准备好vma(kmem_cache_alloc), 开始调用真正的error = call_mmap(file, vma);
这里，我们发现，vma是一个链表啊（我知），vma是在真正用的时候才产出，省地儿
那，请问vma都啥时候alloc呢(>不多，三四个地<)

先研究error = call_mmap(file, vma);也就是没个file对应的 file->f_op->mmap(file, vma);
这个实现就得往驱动里面看了。

接下来分三个不同的mmap方式介绍一下

看GEM通用处理

#define DEFINE_DRM_GEM_FOPS(name) \
	static const struct file_operations name = {\
		.owner		= THIS_MODULE,\
		.open		= drm_open,\
		.release	= drm_release,\
		.unlocked_ioctl	= drm_ioctl,\
		.compat_ioctl	= drm_compat_ioctl,\
		.poll		= drm_poll,\
		.read		= drm_read,\
		.llseek		= noop_llseek,\
		.mmap		= drm_gem_mmap,\
	}

int drm_gem_mmap(struct file *filp, struct vm_area_struct *vma)
{
	struct drm_file *priv = filp->private_data;
	struct drm_device *dev = priv->minor->dev;
	struct drm_gem_object *obj = NULL;
	struct drm_vma_offset_node *node;
	int ret;

	if (drm_dev_is_unplugged(dev))
		return -ENODEV;

	drm_vma_offset_lock_lookup(dev->vma_offset_manager); // 设备地址管理的总体rw锁
	node = drm_vma_offset_exact_lookup_locked(dev->vma_offset_manager,
						  vma->vm_pgoff,
						  vma_pages(vma));
	if (likely(node)) {// 通过pgoff和vmasize找到node
		obj = container_of(node, struct drm_gem_object, vma_node);
		//知道node， 通过地址索引反推gemobj
		/*
		 * When the object is being freed, after it hits 0-refcnt it
		 * proceeds to tear down the object.
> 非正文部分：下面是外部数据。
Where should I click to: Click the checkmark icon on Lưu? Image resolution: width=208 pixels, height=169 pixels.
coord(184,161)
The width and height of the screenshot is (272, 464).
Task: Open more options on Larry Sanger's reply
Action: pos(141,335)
In the process it will
		 * attempt to remove the VMA offset and so acquire this
		 * mgr->vm_lock.  Therefore if we find an object with a 0-refcnt
		 * that matches our range, we know it is in the process of being
		 * destroyed and will be freed as soon as we release the lock -
		 * so we have to check for the 0-refcnted object and treat it as
		 * invalid.
		 */
		if (!kref_get_unless_zero(&obj->refcount))
			obj = NULL;
	}
	drm_vma_offset_unlock_lookup(dev->vma_offset_manager);

	if (!obj)
		return -EINVAL;

	if (!drm_vma_node_is_allowed(node, priv)) {
		drm_gem_object_put_unlocked(obj);
		return -EACCES;
	}

	if (node->readonly) {
		if (vma->vm_flags & VM_WRITE) {
			drm_gem_object_put_unlocked(obj);
			return -EINVAL;
		}

		vma->vm_flags &= ~VM_MAYWRITE;
	}
//找到GEM obj就map到gem上vma_ops
	ret = drm_gem_mmap_obj(obj, drm_vma_node_size(node) << PAGE_SHIFT,
			       vma);

	drm_gem_object_put_unlocked(obj);

	return ret;
}
EXPORT_SYMBOL(drm_gem_mmap);

int drm_gem_mmap_obj(struct drm_gem_object *obj, unsigned long obj_size,
		     struct vm_area_struct *vma)
{
	struct drm_device *dev = obj->dev;

	/* Check for valid size. */
	if (obj_size < vma->vm_end - vma->vm_start)
		return -EINVAL;

	if (!dev->driver->gem_vm_ops)
		return -EINVAL;

	vma->vm_flags |= VM_IO | VM_PFNMAP | VM_DONTEXPAND | VM_DONTDUMP;// vm属性被reset
	vma->vm_ops = dev->driver->gem_vm_ops; //驱动自己实现的faul。open处理vma
	vma->vm_private_data = obj; //vma的priv存gem
	vma->vm_page_prot = pgprot_writecombine(vm_get_page_prot(vma->vm_flags));
	vma->vm_page_prot = pgprot_decrypted(vma->vm_page_prot);//属性reset

	/* Take a ref for this mapping of the object, so that the fault
	 * handler can dereference the mmap offset's pointer to the object.
	 * This reference is cleaned up by the corresponding vm_close
	 * (which should happen whether the vma was created by this call, or
	 * by a vm_open due to mremap or partial unmap or whatever).
	 */
	drm_gem_object_get(obj);//啥时候put，需要自己找去吧

	return 0;
}
EXPORT_SYMBOL(drm_gem_mmap_obj);


static const struct vm_operations_struct vm_ops = {
	.fault = etnaviv_gem_fault, //处理page fault, 真正上菜的过程shmem, kvmalloc_array（slab）， sgt 的过程， 最后vmf_insert_page(vma, vmf->address, page);
	.open = drm_gem_vm_open,
	.close = drm_gem_vm_close,
};

二看GEM_CMA(contingues memory alloc, 给那些没独立显存玩的)处理(kirin)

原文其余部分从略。